How to Bargain Shop for Your Home

You don’t have to pay big bucks to make your house a home.

10 secrets of bargain shopping and smart buying

Photo by Veer

Take it from bargain-shopping gurus Lauren and Derek, owners of the Curiosity Shoppe in San Francisco (curiosityshoppeonline.com): “Unless you’re hunting for [furniture] that’s widely and obsessively collected, get there at a healthy hour, around 9, heavily fortified with pastries and caffeine.”

As you shop, don’t be afraid to ask if a price is negotiable and don't be afraid to walk away. “If something is still nagging at you after walking around for a while, swing by and check in again. If the vendor hasn't sold it, he may not want to pack it up and haul it away -- maybe he'll be open to giving you a good deal.” For even more savvy furniture-buying tips, keep reading!

Buy high-end seasonal items off-season
Purchase winter or summer items at the end of the season.
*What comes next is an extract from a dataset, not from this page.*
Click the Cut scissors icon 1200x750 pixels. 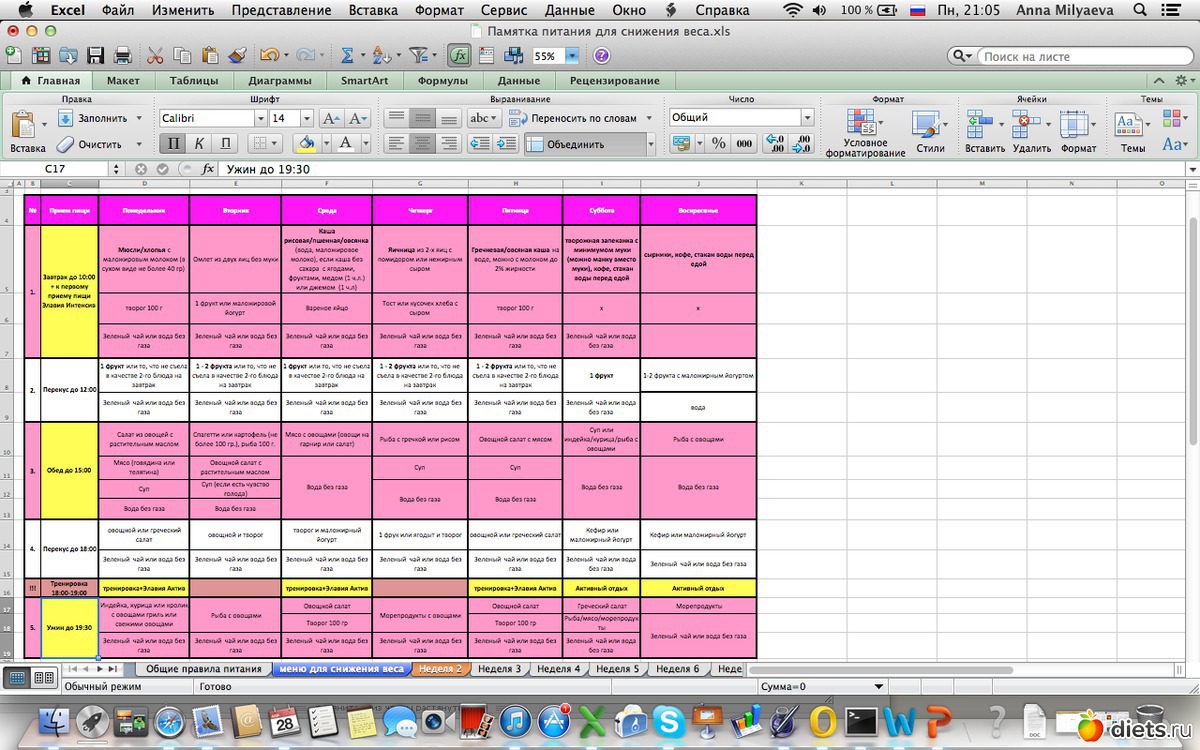pyautogui.click(x=155, y=56)
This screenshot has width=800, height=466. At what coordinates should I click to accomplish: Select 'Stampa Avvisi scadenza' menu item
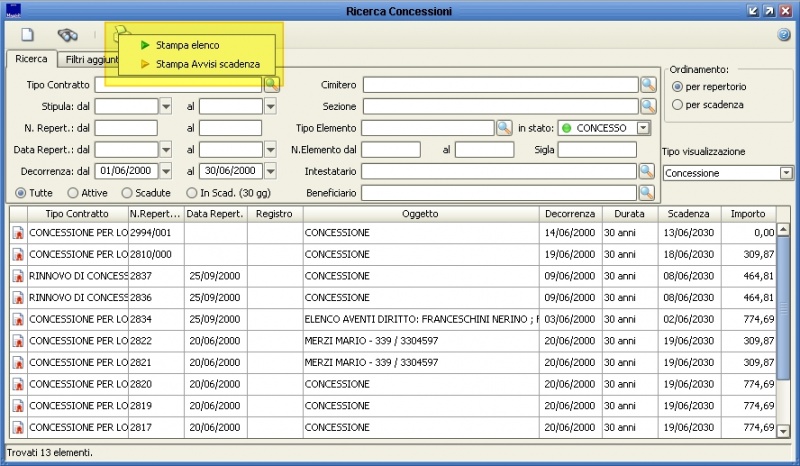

Restoration Hardware’s Christmas wreaths for roughly 80% off in January!

Ask stores: “What can you do for me on this?”
That’s the magic phrase, says Travis George, interior designer and design consultant for Space Modern in Atlanta, Georgia. “Someone can always do something for a price, believe it or not -- even in a mall, even at Crate and Barrel,” says George. “If they say no, ask, ‘Why not?’ Don’t be afraid. The sales associates are there to work for you as well. Just say, ‘I like this, but it’s a little much. Is there anything you can do?’” George says the manager may be able to extend their discount to you or may tell you the item is going on sale in a few weeks. “If you don’t ask,” says George, “you won’t get anything.”

Buy large furniture items on Craigslist
If you’re talking about tables, chairs, and bookshelves, it’s all just a piece of wood (or glass or aluminum), so who really cares if someone touched it before you? Some cities are better than others -- New York and Los Angeles have endless ads from people having “Moving out of town!” sales -- but wherever it is, shopping locally means you won’t have to pay for shipping.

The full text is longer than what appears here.